The Traffic Management User Interface (TMUI), also known as Configuration Utility, is susceptible to a Remote Code Execution Vulnerability (CVE-2020-5902). Proof-of-concept exploit codes are already making the rounds which means the vulnerability has already been exploited. There is, therefore, an urgent need to take action.
Which systems are affected?
The vulnerability affects all Big-IP systems up to and including version 15.x. Version 16.x is not affected.
Product | Ver. | Vulnerable versions | Resolved in | Criticality | CVSSv3 score |
BIG-IP (LTM, AAM, AFM, Analytics, APM, ASM, AWAF, DDHD, DNS, FPS, GTM, Link Controller, PEM, SSLO) | 16.x | None | 16.0.0 | Not vulnerable | None |
| 15.x | 15.0.0 - 15.1.0 | 15.1.0.4 | Critical | 10.0 | |
| 14.x | 14.1.0 - 14.1.2 | 14.1.2.6 | |||
| 13.x | 13.1.0 - 13.1.3 | 13.1.3.4 | |||
| 12.x | 12.1.0 - 12.1.5 | 12.1.5.2 | |||
| 11.x | 11.6.1 - 11.6.5 | 11.6.5.2 |
How can you protect yourself?
Install the corresponding security updates as soon as possible.

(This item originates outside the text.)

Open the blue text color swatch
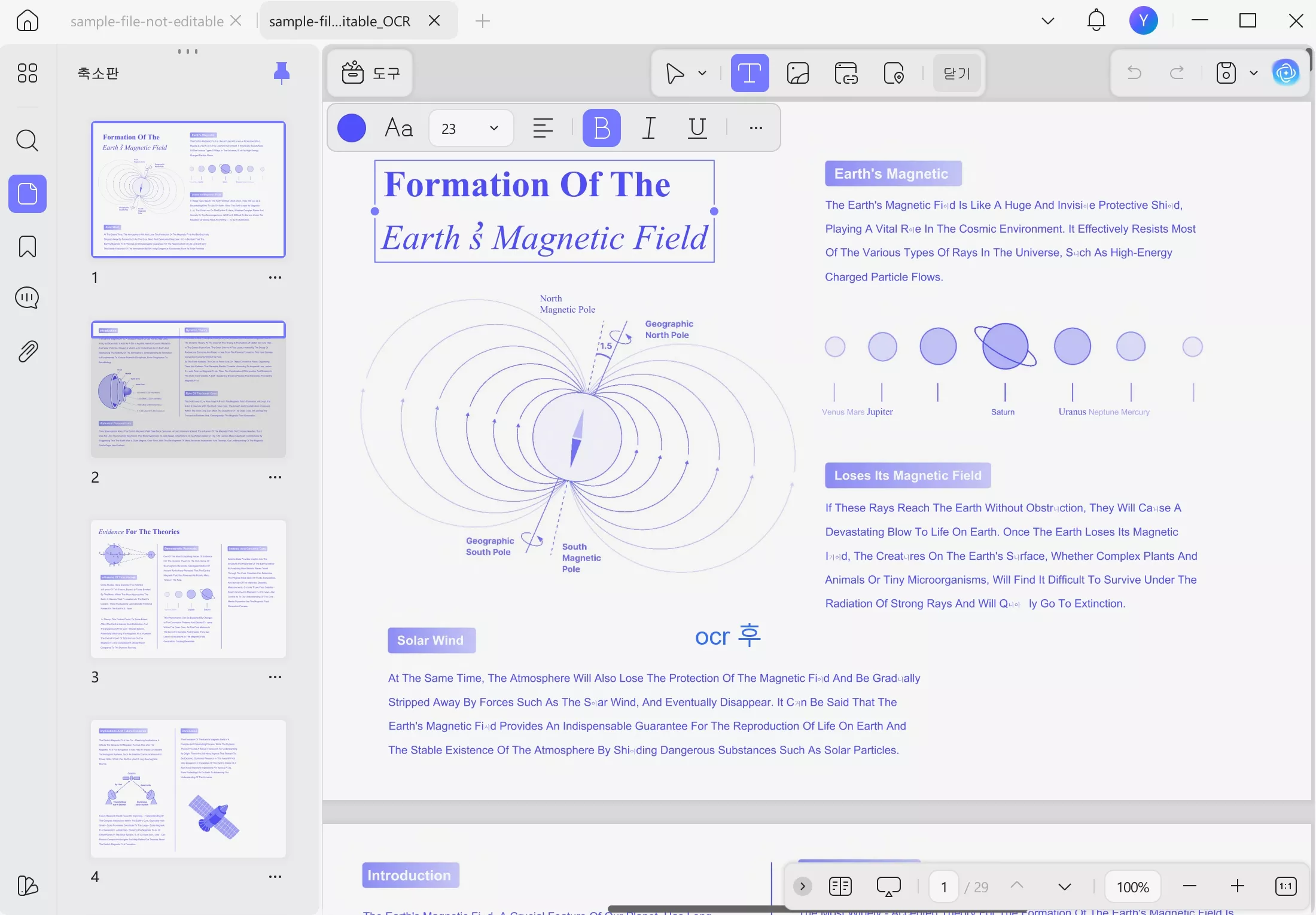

If the Traffic Management User Interface could be accessed from the internet, there is a very high probability that the system has already been compromised. The F5 Knowledge Base article about this vulnerability (Indications of Compromise) provides additional information on how to detect a compromise. If there is any uncertainty, the affected system should be reset. More information can be found in the F5 article Considerations and guidance when you suspect a security compromise on a BIG-IP system.